На деревенских сходбищах, что скрытно устраивались в лесу или в ущелье, Коба, встав на какое-либо возвышение, призывал к ниспровержению царской власти, разделу помещичьих земель, к оружию, к всероссийскому всенародному восстанию. Он и тут, обращаясь к крестьянам, непременно говорил о партии, о том, что она вносит сознательность, организованность, план в стихию революции. Это он растолковывал очень доступно, очень ясно. Ставил вопросы, вел строго логически к ответам. «Светлая голова», — не раз отмечал в мыслях Кауров, ожидая очереди для выступления.

Верный своей манере, Коба, бывало, вопрошал толпу:

— Так где же в революции место партии? Позади, посередине или впереди?

Слушавшие откликались:

— Впереди!

Все же эти качества Кобы-оратора были недостаточны на митингах. Зачастую его речь не увлекала. Здесь, с глазу на глаз перед массой, требовалось еще и обладание сильным, звучным, гибким голосом, захватывающая, живая, остроумная и красочная форма. Мешала ему и какая-то закрытость души, апелляция лишь к рассудку, к логике. Его речь была однотонной, однообразной. Обычно вслед за Кобой выступал Кауров. Искренность, горячность, душевная распахнутость беленького, с черными бровями юноши постоянно вознаграждалась оживлением, возгласами, рукоплесканиями.

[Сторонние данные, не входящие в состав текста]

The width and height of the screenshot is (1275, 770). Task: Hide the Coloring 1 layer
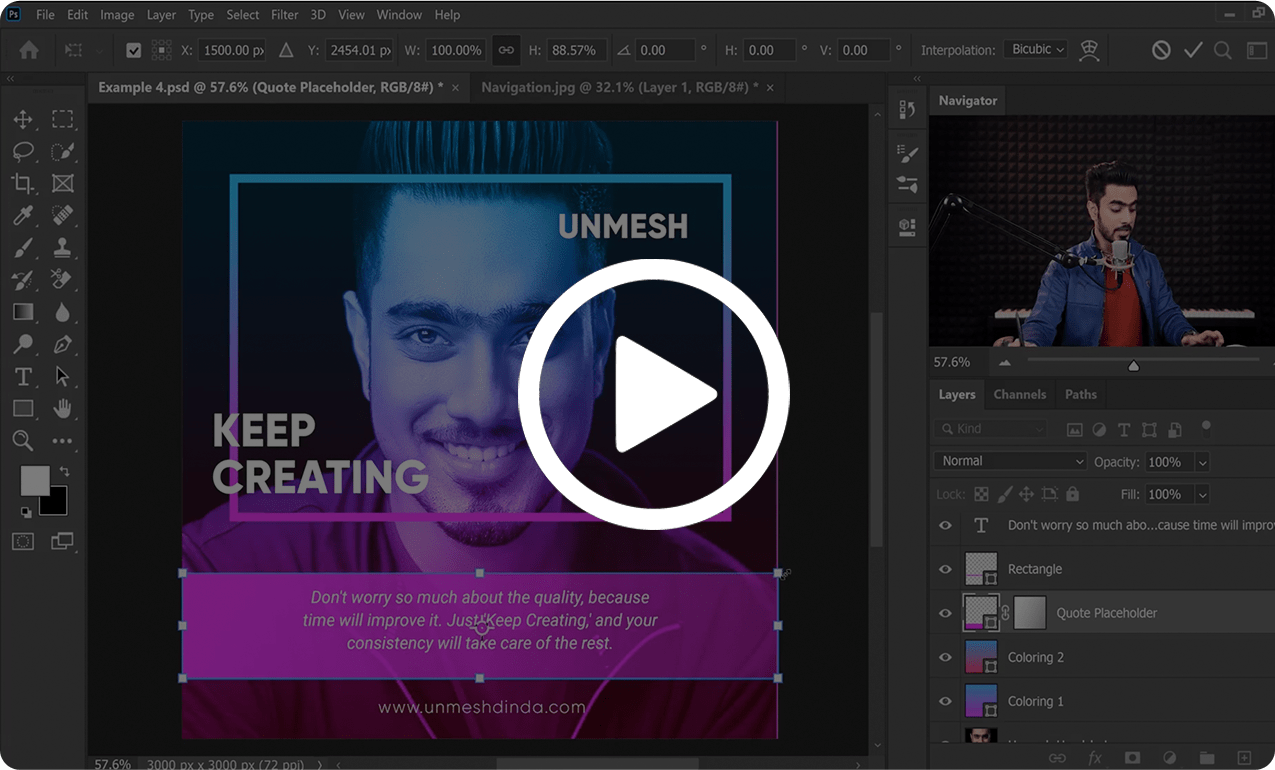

Коба, конечно, знал за собой скудость ораторского дара, бывал после митингов долго молчалив, его, видимо, мучала неудовлетворенность. Но ни единым словом этого он не высказывал.

Энергично действовавший, неуловимый комитет большевиков в Кутаисе решил не ограничиваться устройством митингов. Требовалась зажигательная литература для крестьянства. Такая, чтобы душа рвалась к борьбе.

Смастерили гектограф. Поручили Кобе написать обращенную к крестьянам прокламацию по аграрному вопросу. Полагалось на заседании комитета выслушать и утвердить эту листовку. Собрались у постели снедаемого туберкулезом, угасавшего товарища.

Коба чеканно прочитал свою рукопись. Все в ней было правильно, большевистская линия излагалась в точных выражениях, но и тут слогу Кобы нс хватало жара. Опять сказывалась заторможенность эмоции. Хотелось каких-то задушевных пронзающих строк. Вместе с тем прокламация казалась слишком длинной.

Опиравшийся на подушки больной с разгоревшимися красными пятнами на изможденных щеках произнес:

— Хороший документ. Только суховатый. Еще надо что-то сделать.

Бровь Кобы всползла. Кауров взял со стола исписанную Кобой бумагу, вчитался. Почерк был ясным, каждая буква твердо выведена.

— Вот эту фразу можно, Коба, выкинуть. Будет не так сухо. И смысл не…

Он вдруг увидел будто расширившиеся, ставшие в эту минуту явственно желтыми глаза, что недвижно в него вперились. «Змеиный взгляд», — пронеслось в уме. Да, подвернулось истинное определение. Кауров почувствовал, что у него под этим взглядом отнимается язык. Пришлось сделать над собой усилие, чтобы, не отводя взор, договорить:

— И смысл не пострадает.

Коба схватил свои листочки, скомкал, сунул в карман. Прозвучали возгласы:

— Что ты?

— Что с тобой?

Коба молчал. Затем все же полыхнул:

— Вы мне будто кусок живого мяса выдрали из тела.

В те времена у него, видимо, еще срывались тормоза, пробивалось затаенное.

Минуту спустя он кратко сказал:

— Хочу сделать заявление. Я уезжаю.

— Как так? Почему?

— У меня заболела мать.

Более никаких объяснений Коба не дал.

Кажется, в тот же день он расстался с Кутаисом, хотя и был сюда послан для работы.